Il documento, che integrerà la Direttiva 2013/34/UE sulla reportistica di bilancio, sarà sottoposto all’approvazione del Consiglio dell’Unione Europea nei prossimi mesi (indicativamente il prossimo settembre). Nei successivi 24 mesi, gli Stati Membri dovranno recepire la direttiva nella legislazione nazionale.

 

Fino a qui tutto bene, ma a chi si applicherà la Direttiva? La direttiva si applicherà alle grandi aziende con un bilancio di almeno 20 milioni di Euro o un fatturato netto di 40 milioni di Euro, con più di 500 dipendenti, che siano di interesse pubblico: si parla di aziende quotate, di istituti di credito, di assicurazioni o altre imprese considerate come tali dalla legislazione nazionale in ragione della natura della loro attività, della loro dimensione o della forma societaria. Le piccole e medie imprese sarebbero al momento escluse da tale obbligo.

 

Nella pratica, diverse di queste aziende hanno già una rendicontazione non finanziaria, formalizzata o meno in un report di sostenibilità.

 

Quindi molto rumore per nulla? Noi crediamo di no, è un ulteriore passo nella formalizzazione di una responsabilità che le aziende più grandi hanno nei confronti dei propri stakeholder.

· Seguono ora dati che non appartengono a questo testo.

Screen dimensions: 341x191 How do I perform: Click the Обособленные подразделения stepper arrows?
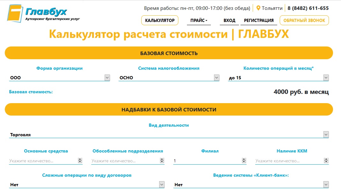pos(162,161)
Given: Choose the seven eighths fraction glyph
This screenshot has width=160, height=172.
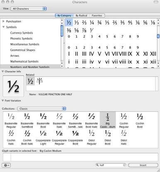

Ma non solo, perché le aziende più grandi hanno anche una responsabilità allargata, la responsabilità di stimolare a comportamenti più sostenibili le aziende più piccole di cui spesso sono clienti, come auspicato dalla ISO 26000.

 

In questa direzione va anche il nuovo documento pubblicato lo scorso 2 maggio dal Global Reporting Initiative, Ready to Report? Introducing Sustainability Reporting for SMEs. Questa pubblicazione si rivolge alle piccole e medie imprese che stanno valutando se il report di sostenibilità può essere uno strumento per loro rilevante, e come si può avviare il processo di reporting in modo realistico e coerente con il proprio contesto. Esso fornisce una semplice introduzione al report di sostenibilità (in base alle nuove linee guida G4), al fine di aiutare le PMI a prendere i primi piccoli passi nel loro cammino di sostenibilità. Il documento è scaricabile al seguente indirizzo: GRI’s Resource Library.